Acursory look at the crypto community’s understanding of how money is created by banks reveals an unfortunate yet undifferentiated narrative about the “fractional reserve theory” of money creation, chanted ad nauseam with little to no objection on how empirically flawed this monolithic assertion is.

Amidst the cacophony of rival interpretations of economic theory exchanged between extreme Keynesian no-coiners and Libertarian bitcoin maximalists lies an overlooked, vile, and empirical truth about the way money is created in our society today by individual banks.

Given the Austrian school of economics’ role in forming the foundational economic principles that led to the creation of Bitcoin, the obvious distaste for the Keynesian schools of thought and its accompanying variations (e.g. post-Keynesians, new Keynesians, neo Keynesians, etc.) in the cryptosphere cannot be overstated.

It’s however shortsighted of us as a community to ignore various useful empirical insights from those we tend to label “fiat and inflation apologists” provided it helps us in exposing the conceptual flaws on which the fragile edifice of our global financial system is built on.

Militant armchair psychology, philosophizing, and highly abstract theorization without empiricism forms the crux of what is mainly wrong with the field of economics today.

The mission the crypto community has embarked on to build a parallel open, secure, decentralized, and permissionless global financial system requires us to fully grasp the legacy system it is trying to replace, and as such, empirical economic realities devoid of frivolous underlying economic assumptions trumps any irrational ideological aversion for other schools of thought, within economics or any other field, and should remain the guiding principle towards deciphering the complex economic realities we live in.

Understanding the limitations of the varying schools of thought is the beginning of wisdom for anyone trying to understand economics and even more so, for those trying to build a more efficient financial system in the 21st century.

We proceed.

Competing Theories of Money Creation

We shall explore, albeit briefly, the 3 competing banking theories over the last century, along with the implication of the empirical findings for the average citizen looking for the best asset class to store value going forward:

  • - Financial Intermediation Theory
  • - Fractional Reserve Theory
  • - Credit Creation Theory

Banks as Financial Intermediaries Theory


"The activity of the banks as negotiators of credit is characterized by the lending of other people's, i.e., of borrowed, money.
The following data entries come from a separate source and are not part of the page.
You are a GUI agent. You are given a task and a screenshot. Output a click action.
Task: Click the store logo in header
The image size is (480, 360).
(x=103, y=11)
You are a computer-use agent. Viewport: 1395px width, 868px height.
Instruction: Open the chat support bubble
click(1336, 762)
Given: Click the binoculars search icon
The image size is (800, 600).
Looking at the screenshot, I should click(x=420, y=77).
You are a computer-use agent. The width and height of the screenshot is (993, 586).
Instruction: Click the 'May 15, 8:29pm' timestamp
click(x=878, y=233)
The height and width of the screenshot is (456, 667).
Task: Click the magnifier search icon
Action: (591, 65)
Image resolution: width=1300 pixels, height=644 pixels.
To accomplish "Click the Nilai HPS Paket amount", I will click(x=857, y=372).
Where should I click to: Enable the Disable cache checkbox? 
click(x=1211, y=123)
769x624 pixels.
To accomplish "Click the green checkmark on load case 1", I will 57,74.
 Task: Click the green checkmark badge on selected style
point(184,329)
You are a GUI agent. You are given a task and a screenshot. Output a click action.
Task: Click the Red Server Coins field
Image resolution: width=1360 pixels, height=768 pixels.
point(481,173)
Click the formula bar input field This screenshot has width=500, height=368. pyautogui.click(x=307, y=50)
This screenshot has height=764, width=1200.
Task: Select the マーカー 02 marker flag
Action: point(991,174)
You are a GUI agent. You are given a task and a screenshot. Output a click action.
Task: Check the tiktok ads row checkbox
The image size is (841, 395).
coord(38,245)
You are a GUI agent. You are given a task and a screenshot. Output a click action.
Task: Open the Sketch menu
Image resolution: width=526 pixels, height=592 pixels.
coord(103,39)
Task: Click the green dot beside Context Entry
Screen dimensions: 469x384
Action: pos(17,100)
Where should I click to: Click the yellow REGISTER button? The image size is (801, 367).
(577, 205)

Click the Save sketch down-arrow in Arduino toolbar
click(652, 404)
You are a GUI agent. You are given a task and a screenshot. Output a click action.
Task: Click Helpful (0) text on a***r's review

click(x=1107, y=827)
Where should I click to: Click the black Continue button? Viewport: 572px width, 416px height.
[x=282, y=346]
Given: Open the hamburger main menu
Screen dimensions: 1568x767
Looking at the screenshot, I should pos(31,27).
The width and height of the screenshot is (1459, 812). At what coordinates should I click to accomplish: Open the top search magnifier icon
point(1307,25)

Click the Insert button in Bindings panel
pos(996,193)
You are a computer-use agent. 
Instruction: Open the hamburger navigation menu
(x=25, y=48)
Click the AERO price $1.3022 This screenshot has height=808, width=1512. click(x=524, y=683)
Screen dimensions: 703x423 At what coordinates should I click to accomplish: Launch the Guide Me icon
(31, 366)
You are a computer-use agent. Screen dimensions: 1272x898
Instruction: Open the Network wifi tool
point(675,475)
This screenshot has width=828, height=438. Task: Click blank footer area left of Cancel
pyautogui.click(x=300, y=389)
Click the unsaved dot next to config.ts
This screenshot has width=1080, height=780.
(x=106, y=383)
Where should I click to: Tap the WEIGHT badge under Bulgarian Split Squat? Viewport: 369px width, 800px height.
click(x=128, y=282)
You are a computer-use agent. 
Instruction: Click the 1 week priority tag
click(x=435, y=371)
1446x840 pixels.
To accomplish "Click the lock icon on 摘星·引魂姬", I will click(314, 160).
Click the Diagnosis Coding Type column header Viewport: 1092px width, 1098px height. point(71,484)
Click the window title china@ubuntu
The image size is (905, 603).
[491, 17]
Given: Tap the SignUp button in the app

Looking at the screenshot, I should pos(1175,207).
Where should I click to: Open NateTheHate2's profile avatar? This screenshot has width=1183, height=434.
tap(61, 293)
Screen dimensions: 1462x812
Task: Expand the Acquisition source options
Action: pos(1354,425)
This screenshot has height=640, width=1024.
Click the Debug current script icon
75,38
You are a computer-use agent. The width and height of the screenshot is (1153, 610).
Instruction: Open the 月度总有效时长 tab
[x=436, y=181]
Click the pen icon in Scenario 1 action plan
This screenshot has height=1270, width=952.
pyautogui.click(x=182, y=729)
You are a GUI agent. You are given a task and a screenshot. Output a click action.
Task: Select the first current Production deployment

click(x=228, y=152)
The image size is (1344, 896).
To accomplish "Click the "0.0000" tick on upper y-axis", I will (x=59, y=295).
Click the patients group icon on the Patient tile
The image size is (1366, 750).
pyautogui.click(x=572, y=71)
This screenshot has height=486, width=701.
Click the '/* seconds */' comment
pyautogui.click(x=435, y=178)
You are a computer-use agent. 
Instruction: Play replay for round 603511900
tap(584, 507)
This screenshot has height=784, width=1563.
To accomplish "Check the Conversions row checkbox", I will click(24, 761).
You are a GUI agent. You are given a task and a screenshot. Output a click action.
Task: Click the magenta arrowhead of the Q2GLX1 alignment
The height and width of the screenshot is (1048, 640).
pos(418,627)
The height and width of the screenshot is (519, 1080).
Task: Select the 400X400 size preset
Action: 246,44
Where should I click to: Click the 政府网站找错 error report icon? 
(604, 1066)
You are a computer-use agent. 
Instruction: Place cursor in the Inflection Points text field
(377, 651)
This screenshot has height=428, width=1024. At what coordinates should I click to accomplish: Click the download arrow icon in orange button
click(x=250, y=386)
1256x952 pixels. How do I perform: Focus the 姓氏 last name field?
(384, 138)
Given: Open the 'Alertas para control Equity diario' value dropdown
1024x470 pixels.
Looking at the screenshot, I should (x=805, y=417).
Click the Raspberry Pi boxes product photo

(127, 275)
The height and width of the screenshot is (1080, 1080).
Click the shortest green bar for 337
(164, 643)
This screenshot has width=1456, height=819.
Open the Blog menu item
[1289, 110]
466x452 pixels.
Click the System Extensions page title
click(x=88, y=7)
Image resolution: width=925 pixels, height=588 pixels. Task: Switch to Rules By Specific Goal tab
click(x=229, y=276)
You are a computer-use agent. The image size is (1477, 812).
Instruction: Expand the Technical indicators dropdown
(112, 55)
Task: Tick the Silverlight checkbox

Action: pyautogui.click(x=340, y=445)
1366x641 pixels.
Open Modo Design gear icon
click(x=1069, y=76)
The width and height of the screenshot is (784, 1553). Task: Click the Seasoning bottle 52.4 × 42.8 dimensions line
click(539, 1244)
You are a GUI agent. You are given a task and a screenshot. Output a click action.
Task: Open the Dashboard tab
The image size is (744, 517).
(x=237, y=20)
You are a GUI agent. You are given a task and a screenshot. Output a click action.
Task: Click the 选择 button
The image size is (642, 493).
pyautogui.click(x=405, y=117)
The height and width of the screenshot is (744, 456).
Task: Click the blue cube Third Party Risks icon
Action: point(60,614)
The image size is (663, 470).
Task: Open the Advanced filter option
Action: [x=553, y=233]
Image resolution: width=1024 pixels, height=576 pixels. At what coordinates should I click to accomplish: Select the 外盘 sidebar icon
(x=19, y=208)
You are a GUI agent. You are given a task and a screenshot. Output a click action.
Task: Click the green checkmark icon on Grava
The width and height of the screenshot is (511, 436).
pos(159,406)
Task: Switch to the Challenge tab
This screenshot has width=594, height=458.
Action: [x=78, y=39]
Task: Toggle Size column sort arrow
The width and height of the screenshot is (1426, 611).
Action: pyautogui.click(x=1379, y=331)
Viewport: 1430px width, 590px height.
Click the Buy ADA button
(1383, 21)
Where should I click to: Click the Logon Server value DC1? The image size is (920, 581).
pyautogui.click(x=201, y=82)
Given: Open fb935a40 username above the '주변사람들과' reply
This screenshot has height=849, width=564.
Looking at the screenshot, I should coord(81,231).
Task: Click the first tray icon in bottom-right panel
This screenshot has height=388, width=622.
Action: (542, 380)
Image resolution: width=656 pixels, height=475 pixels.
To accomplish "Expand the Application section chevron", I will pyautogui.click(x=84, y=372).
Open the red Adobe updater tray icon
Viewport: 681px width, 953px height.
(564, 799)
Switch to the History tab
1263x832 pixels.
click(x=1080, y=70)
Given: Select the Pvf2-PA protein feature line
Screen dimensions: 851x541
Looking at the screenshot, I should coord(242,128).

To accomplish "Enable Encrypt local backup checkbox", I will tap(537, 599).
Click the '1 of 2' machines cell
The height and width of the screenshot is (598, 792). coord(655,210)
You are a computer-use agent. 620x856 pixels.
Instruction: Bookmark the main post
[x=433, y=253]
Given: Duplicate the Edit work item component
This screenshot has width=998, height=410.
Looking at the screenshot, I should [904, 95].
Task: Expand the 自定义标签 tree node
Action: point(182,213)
Banks borrow money in order to lend it; … Banking is negotiation between granters of credit and grantees of credit. Only those who lend the money of others are bankers; those who merely lend their own capital are capitalists, but not bankers"
- Ludwig Von Mises (The Theory of Money and Credit, pg. 262)

The financial intermediation theory is a core tenet of mainstream neoclassical economics and posits that banks are mere financial intermediaries that collect deposits from “patient savers,” where the bank effectively borrows money from these savers at low-interest rates with short maturities.

The banks then lend out these deposits to “impatient borrowers” at a higher interest rate with longer maturities.

Banks are thus considered identical to other financial intermediaries such as credit unions, building societies, pension and mutual funds, etc. in their operations and are incapable of creating money on their own or collectively as the banking sector.

This eventually leads to the erroneous exclusion of banks from neoclassical macroeconomic models, as they are considered to have no effect whatsoever on the wider financial system.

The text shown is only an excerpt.